Von Wichteltüren und Weihnachtszauber – Ein Plädoyer für Tomte, Nisse und Knut

von Corinna Fuhrmann

Ursprünglich aus Skandinavien stammend, wo sie als freche Hausgeister die Adventszeit verzaubern, haben Wichtel längst ihren Einzug in unsere heimischen Wohnzimmer gefunden. 

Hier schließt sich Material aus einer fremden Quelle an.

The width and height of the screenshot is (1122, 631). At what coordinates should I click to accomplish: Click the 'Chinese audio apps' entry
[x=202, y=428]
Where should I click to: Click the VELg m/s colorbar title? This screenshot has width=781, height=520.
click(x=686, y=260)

Wichtel helfen bei den Weihnachtsvorbereitungen und verkürzen mit lustigem Unfug oder magischen Zaubereien die Wartezeit bis zum Heiligen Abend. Allerdings mag sich manch Skeptiker fragen, ob wirklich jeder Hype zelebriert werden muss und ob Altbewährtes, wie ein traditioneller Adventskalender, nicht auch sein Soll erfüllt. Ich für meinen Teil möchte rufen „NEIN!!!“. Denn Weihnachten ohne Pim und Sabinchen (so die wohlklingenden Namen unserer Teilzeitmitbewohner) wäre wie Nikolaustag ohne Stiefel.
Dabei kann so eine Fabelwesenbehausung schnell zum Fass ohne Boden werden. Dank Social Media könnte man meinen, dass sich ohne eine voll ausgestattete Vierraumwohnung kein Wichtel aus dem Wald locken lässt. Aber weit gefehlt, denn bereits aus alten Eisstielen, übrigen Holzschächtelchen, etwas Moos, kleinen Ästen und Korken können bezaubernde und, ganz nebenbei, kostengünstige Wichtellandschaften entstehen. Es lebe DIY!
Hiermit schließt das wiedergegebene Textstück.